Laura Marling
Once I Was An Eagle
[
Virgin
2013]

www.lauramarling.com

File Under: folk princess

di Fabio Cerbone (03/06/2013)

Anima antica quella di Laura Marling, a dispetto dei ventitrè anni, reginetta incontrastata del nuovo folk inglese che sembra coraggiosamente infischiarsene del momento di grazia del genere (dai Mumford & Sons a tutto quello che ne è seguito in termini di visibilità e idillio con il grande pubblico), imboccando una strada solitaria, impervia e di assoluta integrità artistica. Once I Was an Eagle è infatti il disco più cupo, secco e integerrimo della sua recente produzione, sedici brani e un'ora abbondante di musica che reclamano uno sforzo di adesione totale a chi si pone all'ascolto, per penetrare la coltre dei sentimenti e delle confessioni che la giovane cantautrice mette a nudo. Alle spalle una discografia già impeccabile per intensità e costante crescita, la sua figura sembra trascendere completamente l'età anagrafica, quasi abbracciando un equilibrio che molti colleghi possono soltanto immaginarsi: il merito è da condividere con un corpo musicale che passo dopo passo è stato realizzato con il produttore di fiducia Ethan Johns, ormai sempre più in simbiosi con lo spartano orizzonte di queste ballate.

Asciugate ulteriormente nel loro bagaglio di brit-folk e reminiscenze west coast, le canzoni di Once I Was an Eagle si sviluppano intorno al tema eterno della lotta fra ragione e cuore, tra amore e raziocinio, inventandosi un ciclo degno di un concept album, che mette sotto la lente di ingrandimento ogni anfratto del cuore di Laura Marling. Ci sono le sue paure, le sue delusioni, la ricerca di una luce dopo la caduta, utilizzando spesso figure retoriche e immagini che ricorrono come punti cardinali nella sua scrittura: e allora ecco gli animali, la natura selvaggia, l'oscurità dell'anima, i diavoli e persino la mitologia, qui evocata con ingenuità nel ruzzolare folk blues di Undine. Una musica che evidentemente segue di pari passo questa scelta austera e densa di significati personali: accompagnata spesso dalle sole percussioni dello stesso Ethan Johns, il violoncello di Ruth de Turberville e il basso di Rex Horan, Laura Marling costruisce un ponte fra la musa di sempre Joni Mitchell, il folk adamantino del Laurel Canyon californiano e quello più ancestrale, anche tenebroso della tradizione anglosassone, richiamando la stagione di Pentangle e Fairport Convention. Lo strumentale Interlude divide esattamemte questo percorso in due, offrendo la fotografia d'insieme della vicenda narrata: l'amore combattuto, i rimorsi, l'abbandono nella prima parte, l'accettazione, la lenta risalita e la rinascita nella seconda.

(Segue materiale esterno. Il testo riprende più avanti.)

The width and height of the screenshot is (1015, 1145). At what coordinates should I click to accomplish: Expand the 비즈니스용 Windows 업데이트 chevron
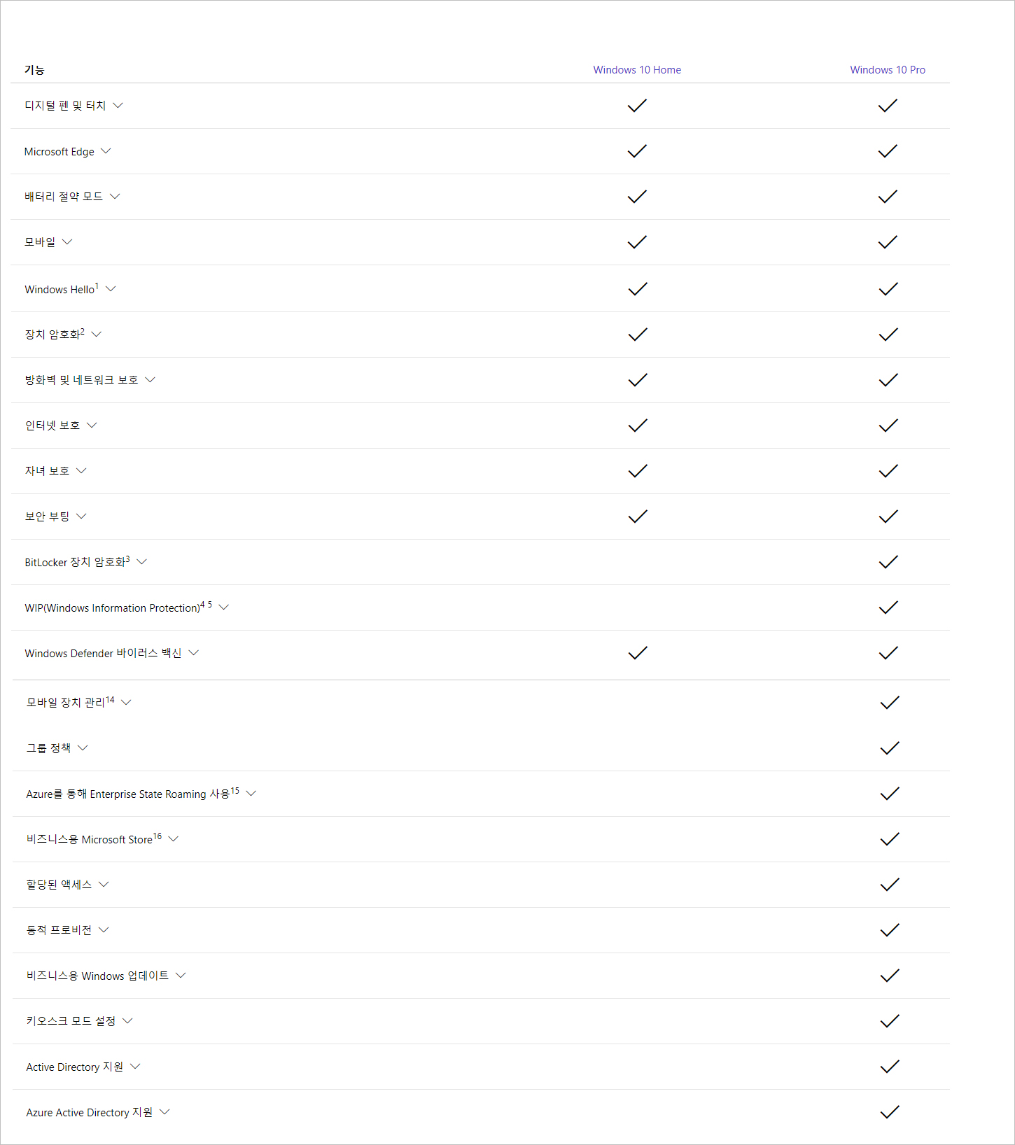coord(181,976)
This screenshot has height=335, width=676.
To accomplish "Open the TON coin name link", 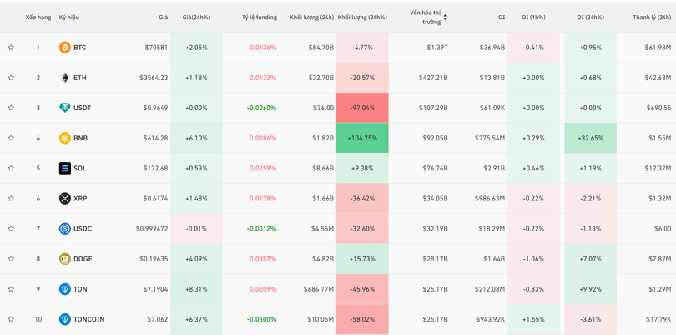I will (80, 289).
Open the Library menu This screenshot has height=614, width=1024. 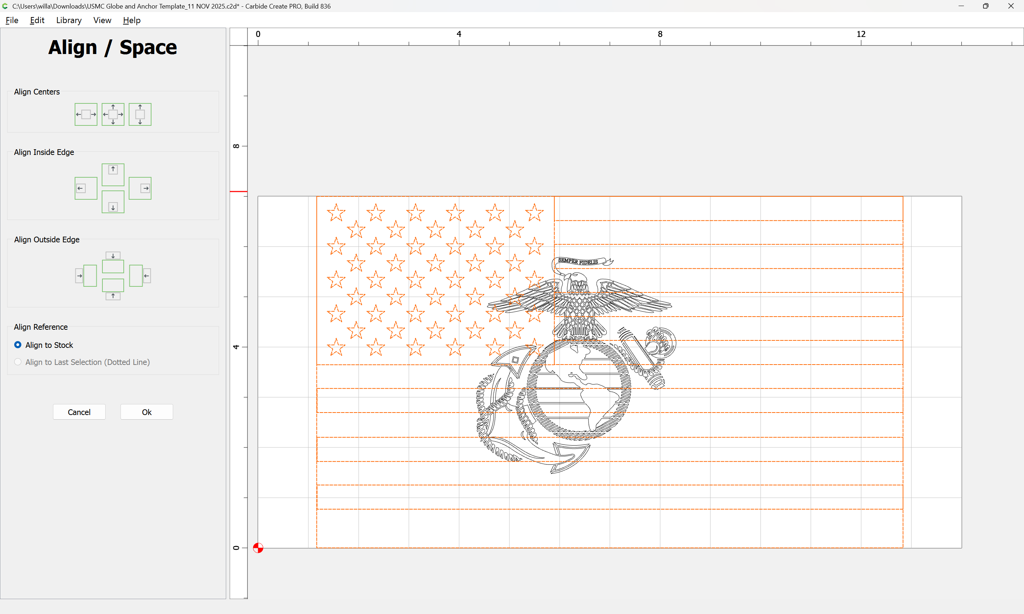[69, 20]
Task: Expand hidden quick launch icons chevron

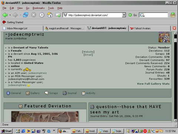Action: click(54, 130)
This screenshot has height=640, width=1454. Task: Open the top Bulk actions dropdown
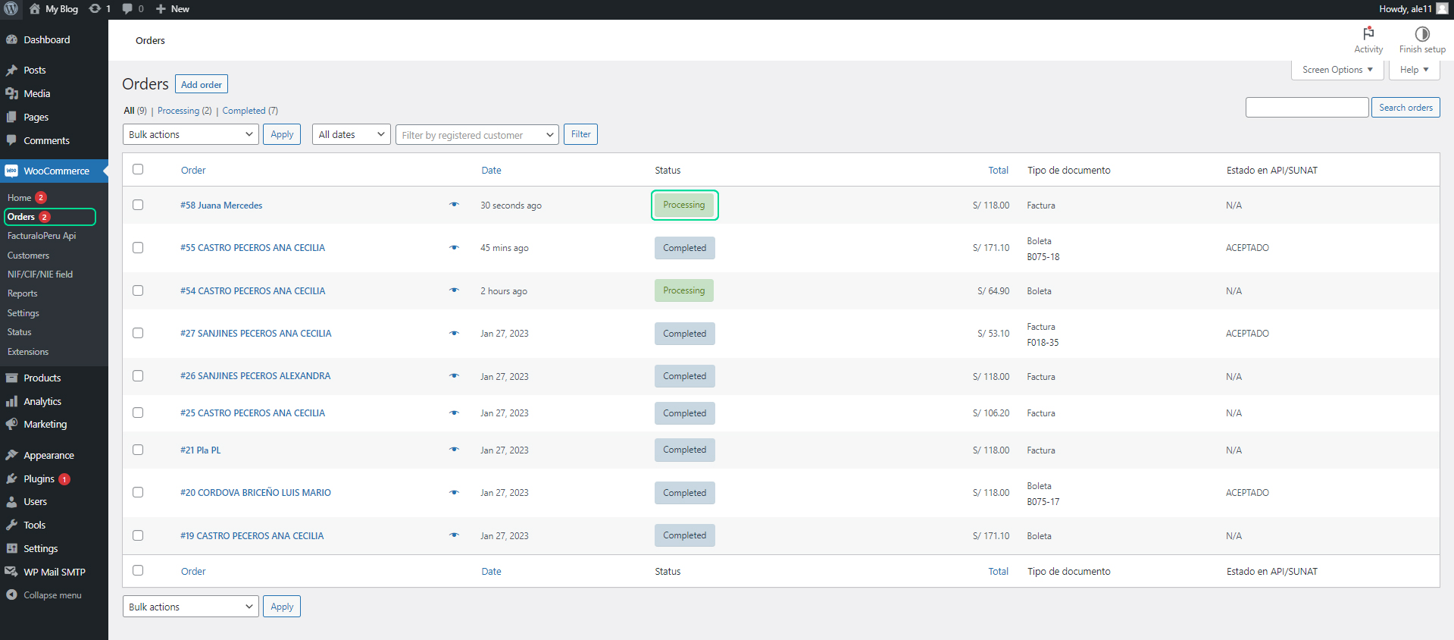point(190,134)
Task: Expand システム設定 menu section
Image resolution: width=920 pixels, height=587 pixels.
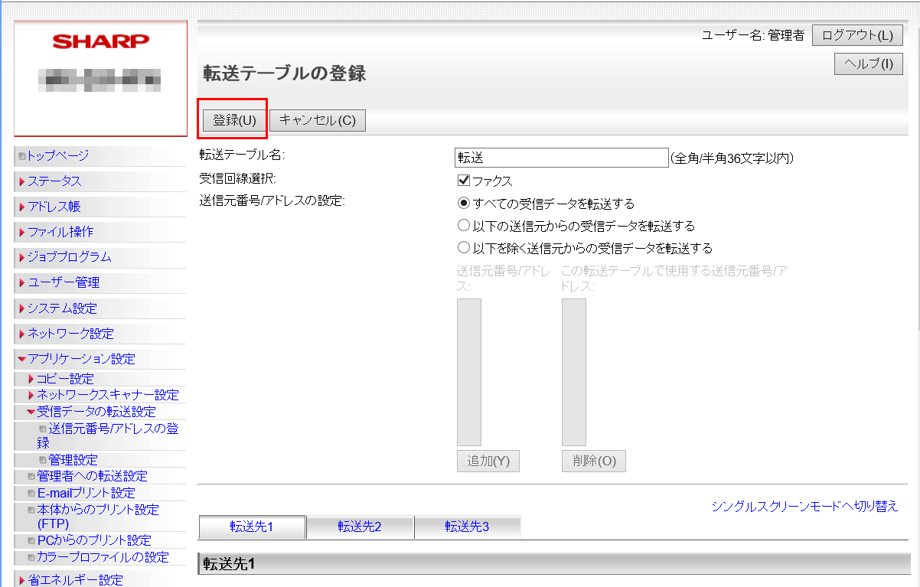Action: (62, 308)
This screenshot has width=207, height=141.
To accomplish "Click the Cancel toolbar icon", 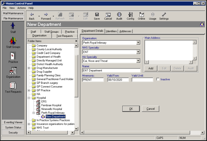I will pos(108,16).
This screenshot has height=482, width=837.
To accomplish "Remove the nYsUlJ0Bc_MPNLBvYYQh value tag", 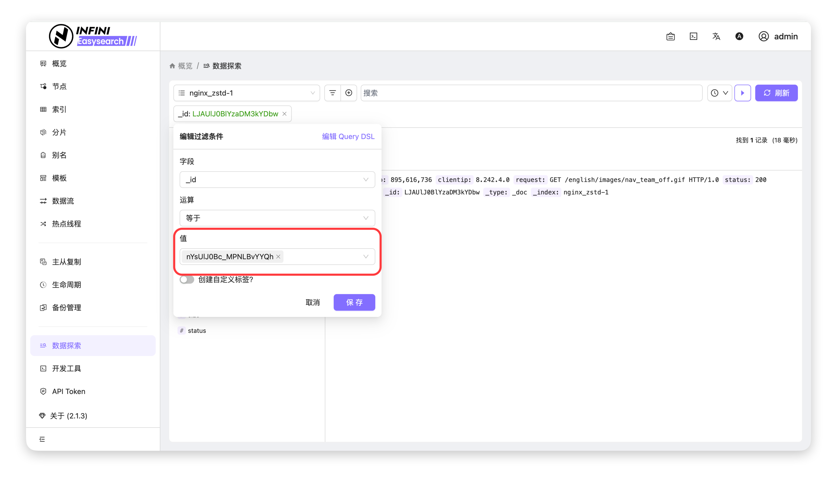I will click(278, 257).
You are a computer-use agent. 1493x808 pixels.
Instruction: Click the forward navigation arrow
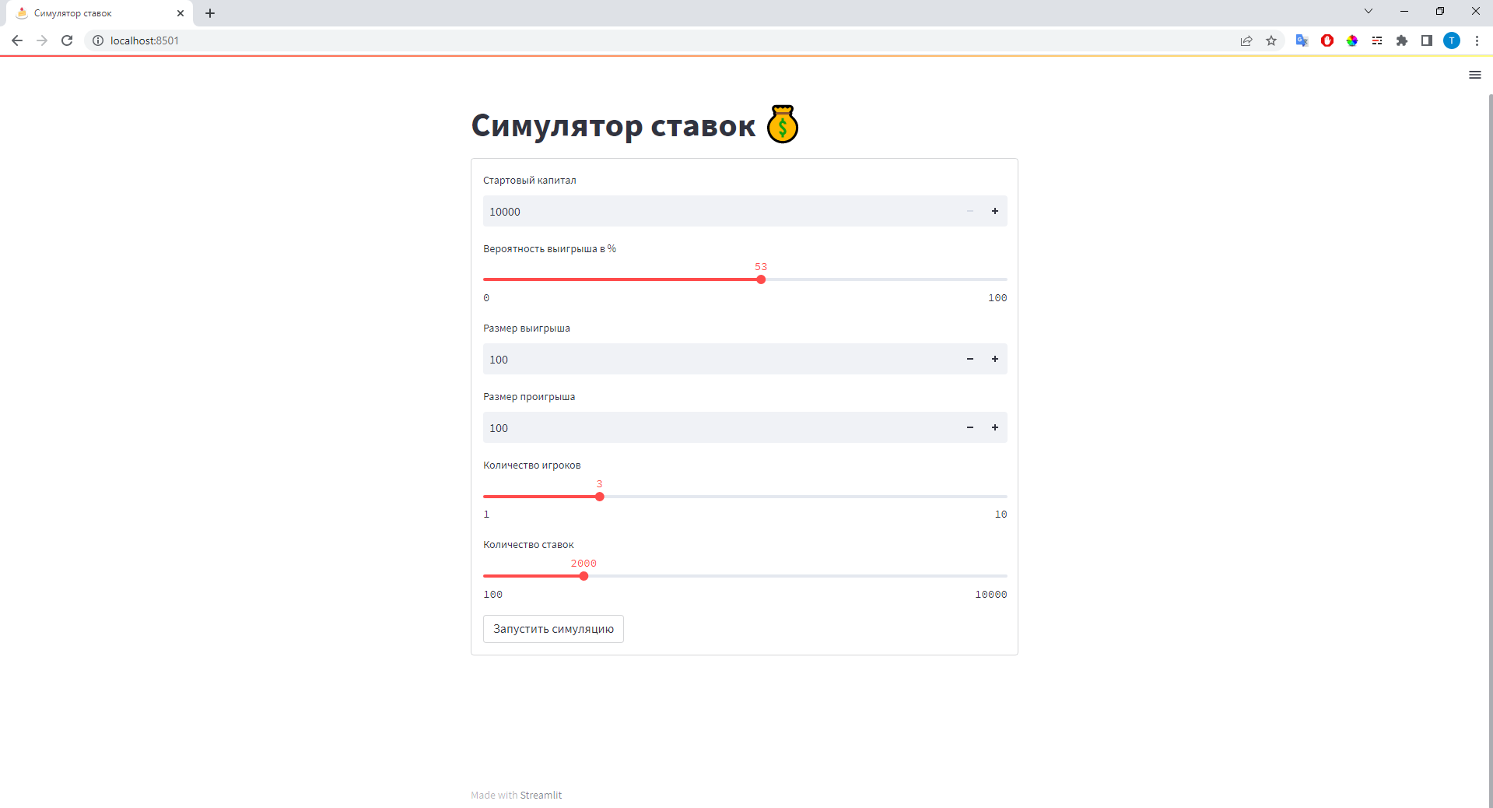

Così i primi quattro episodi, dalla docile Take the Night Off alla percussiva Breathe si susseguono senza soluzione di continuità, sorta di flusso di coscienza che si risolve nel ritmo convulso e asciutto di Master Hunter, tutti passaggi che stabiliscono l'ulteriore maturazione della voce della Marling, la quale non rinuncia alla sua naiveté ma si dimostra padrona del proprio sgomento. Attraversata la coltre spessa e scura di Devil's Resting Place e della citata Undine si dischiudono infatti i respiri country soul di Where Can I Go? e Once, pennellate da un organo incantevole sullo sfondo e da un sound che resta avvinghiato ai falsetti e ai saliscendi della voce di Laura. C'è uno spiraglio, un bagliore in queste tracce, che si innalza nel canto della dolcissima Pray for Me e arriva pazientemente a costruire un finale dove gli intrecci tra acustico ed elettrico delle chitarre (turbinoso e straniante When Were You Happy?) si fanno bastare per sorreggere l'intero scheletro delle canzoni, dalla sinuosa invocazione di Love be Brave per approdare al crescendo luminoso, risoluto di Saved these Words. Un album scorbutico, umorale, una sfida che in un primo momento lascia spiazzati e reclama a gran voce un'attenzione che sembra non si possa più concedere ai dischi di oggi: anche per questo motivo Laura Marling è adesso più che mai la capofila di un rinnovamento folk non superficiale, emotivo, spontaneo e al tempo stesso profondo.